As the weeks after the equinox draw in, the days grow longer than the nights — culminating in the solstice, the longest day of the year — making stargazing increasingly difficult, especially for those in northern latitudes, where June is never gets really dark. However, the equinox itself is an excellent time for stargazing this year, as the night sky will be darker than ever.

How to see the equinox

Not much to see that the sun is directly over the equator, is it? The best way to “see” an equinox or solstice is to watch it at sunrise or sunset. Only on an equinox does the sun rise due east and set due west, which has meant something to many ancient cultures over the centuries.

Not only can you watch the sunrise and sunset with the cardinal points, but you can also travel to an ancient place to see the different orientations.

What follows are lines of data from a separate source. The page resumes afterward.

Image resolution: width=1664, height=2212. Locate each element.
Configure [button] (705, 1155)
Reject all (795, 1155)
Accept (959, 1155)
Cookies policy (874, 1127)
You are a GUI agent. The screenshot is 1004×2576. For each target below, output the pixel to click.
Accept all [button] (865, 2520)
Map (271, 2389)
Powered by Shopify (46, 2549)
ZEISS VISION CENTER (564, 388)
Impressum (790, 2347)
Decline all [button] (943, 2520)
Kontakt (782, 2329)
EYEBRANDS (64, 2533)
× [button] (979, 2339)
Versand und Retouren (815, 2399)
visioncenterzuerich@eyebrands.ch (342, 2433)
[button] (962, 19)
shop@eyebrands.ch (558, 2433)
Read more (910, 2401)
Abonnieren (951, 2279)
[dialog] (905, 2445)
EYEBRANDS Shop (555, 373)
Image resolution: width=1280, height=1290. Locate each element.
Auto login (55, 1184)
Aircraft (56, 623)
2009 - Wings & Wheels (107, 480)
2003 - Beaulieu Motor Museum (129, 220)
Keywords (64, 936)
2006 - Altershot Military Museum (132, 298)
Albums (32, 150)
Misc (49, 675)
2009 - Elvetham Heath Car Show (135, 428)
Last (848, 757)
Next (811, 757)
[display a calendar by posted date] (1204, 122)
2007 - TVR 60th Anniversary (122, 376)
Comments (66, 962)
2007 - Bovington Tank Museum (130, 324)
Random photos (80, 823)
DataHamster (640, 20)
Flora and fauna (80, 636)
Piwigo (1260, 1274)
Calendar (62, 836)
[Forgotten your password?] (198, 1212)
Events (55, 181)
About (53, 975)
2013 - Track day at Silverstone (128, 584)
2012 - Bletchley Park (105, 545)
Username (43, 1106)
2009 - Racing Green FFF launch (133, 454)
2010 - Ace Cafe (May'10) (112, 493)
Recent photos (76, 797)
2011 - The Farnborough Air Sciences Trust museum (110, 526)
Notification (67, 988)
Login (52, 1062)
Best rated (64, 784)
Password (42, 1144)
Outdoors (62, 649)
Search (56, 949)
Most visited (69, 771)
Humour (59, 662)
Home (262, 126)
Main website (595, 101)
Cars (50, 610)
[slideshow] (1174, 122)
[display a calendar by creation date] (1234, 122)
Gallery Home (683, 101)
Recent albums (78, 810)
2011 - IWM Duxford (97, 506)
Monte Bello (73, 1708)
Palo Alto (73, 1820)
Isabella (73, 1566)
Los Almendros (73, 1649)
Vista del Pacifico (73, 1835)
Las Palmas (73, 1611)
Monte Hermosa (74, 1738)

These locations include, but are not limited to:

  • Stonehenge and Avebury, England
  • Newgrange, Ireland
  • Chichen Itza, Mexico
  • Machu Picchu, Peru
  • Temples of Karnak, Egypt

During Earth’s annual orbit around the Sun, different parts of the planet receive different amounts of sunlight—except at the equinoxes. People have known this for thousands of years and celebrate the changing of the seasons. How will you mark the same day, same night?

I wish you clear skies and big eyes.